La dialectique du Pop-Art s’habille de culture populaire dans un but de désacralisation de l’œuvre d’art. C’est dans une volonté de présenter l’art comme un produit de consommation dans une société de masse où l’éphémère est consommation, qu’elle puise l’essence de sa création, à travers des couleurs vives et décalées par rapport à la réalité, en utilisant de manière détournée les symboles des produits et des images de la société qui s’imprègnent dès l’enfance et relayés par la publicité, les magazines, la bande-dessiné et la télévision. Le concept de la production en série du Pop-Art se présente dans une volonté de donner à l’œuvre une existence par l’œuvre elle-même et pour elle-même. Au-delà de la peinture, le Pop-Art utilisent des procédés qui étaient tout d’abord considérés comme industriels. A priori présenté comme un art simple et accessible à tous, produit de consommation en plus, le Pop-Art utilise de nouvelles techniques picturales tout droit sorties du monde de l’industrie, comme la sérigraphie, l’autocollant et les peintures acryliques. Certains artistes n’hésitent pas non plus à s’approprier des objets de la vie courante, comme Andy Warhol qui fait d’une bouteille en verre ou d’une conserve de soupe une œuvre d’art en tant que telle.
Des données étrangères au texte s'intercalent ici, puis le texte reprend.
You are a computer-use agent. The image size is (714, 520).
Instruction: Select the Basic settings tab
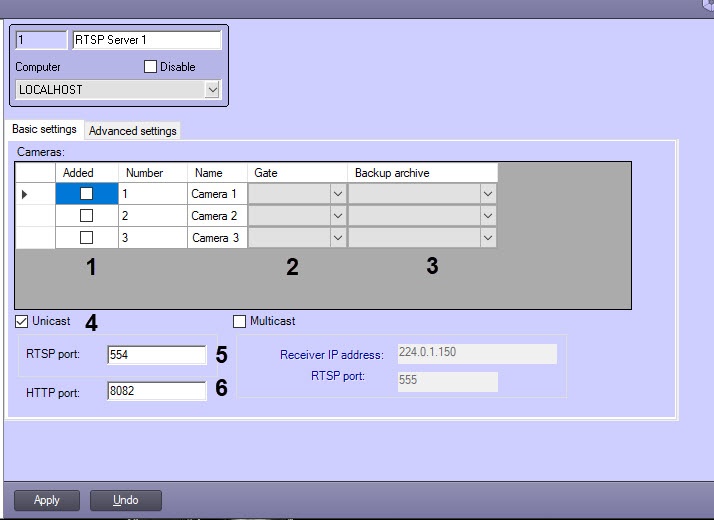[44, 130]
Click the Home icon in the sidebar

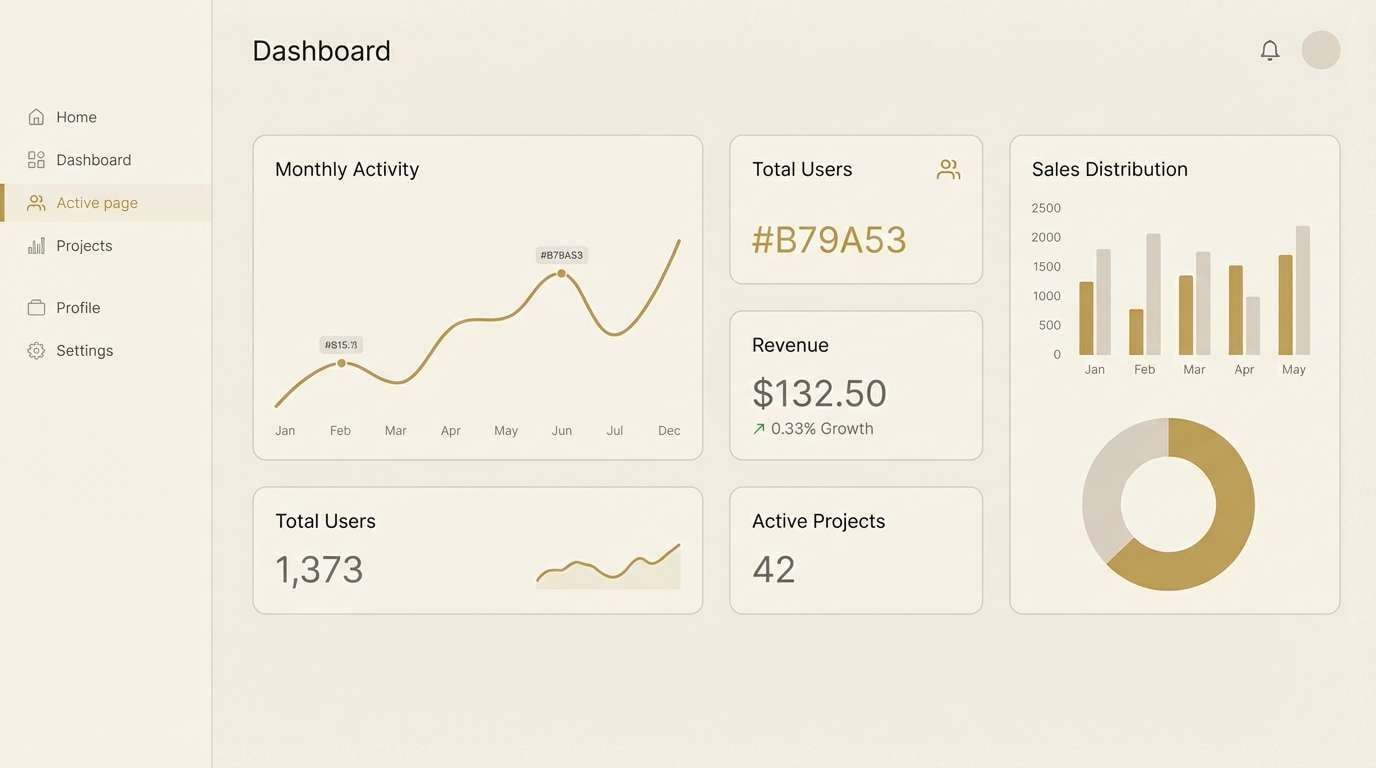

Avec l’émergence de grands noms du Pop-Art, tel Tom Wesselmann, Roy Lichtenstein et Andy Warhol, considéré comme le représentant du mouvement aux Etats-Unis, ou encore Gérard Deschamps en France, le courant artistique s’est vu s’étendre sur la scène internationale. Et son expansion est considérable depuis ses prémices dans les années 1950, grâce au relai des réseaux de communication. Depuis lors, le Pop-Art est présent dans tous les musées, salons d’art contemporain et galeries, tout en étant utilisé par la mode, l’architecture et le design, qui en fond un style artistique majeur.

STREET ART by SaHaD




Crée dans la rue au milieu des années 1970 et parrainé par l’émergence de la culture Hip-Hop, le Street-Art s’est propagé à coup de bombes et de graffitis sur les murs de la ville. Mode subversif de l’expression d’une jeunesse abandonnée, l’espace urbain dans son ensemble est vu comme une toile géante et est tour à tour marqué au fer par des tagues, des pochoirs, des mosaïques, des stickers, des affiches. Pourtant, l’utilisation de matériaux comme des bombes aérosols, de la peinture, des cutters ou encore des rouleaux adhésifs, rend compte de l’éphémérité et de l’urgence de la création. Et à l’heure d’une génération qui grandit au rythme des métros, le phénomène s’est propagé à vitesse grand V sur la scène internationale. Loin des règles communes et des institutions, le Street-Art est devenu un mouvement artistique contestataire et souvent officieux, voire illégal, où la volonté première des artistes de Street-Art est de se rendre visible au plus grand nombre d’usager de l’espace publique, en répétant le plus possible leur production, afin que l’on finisse par visualiser leur « signature » et reconnaître leur existence anonyme ; l’urbain tout entier est devenu la galerie de ces artistes contemporains.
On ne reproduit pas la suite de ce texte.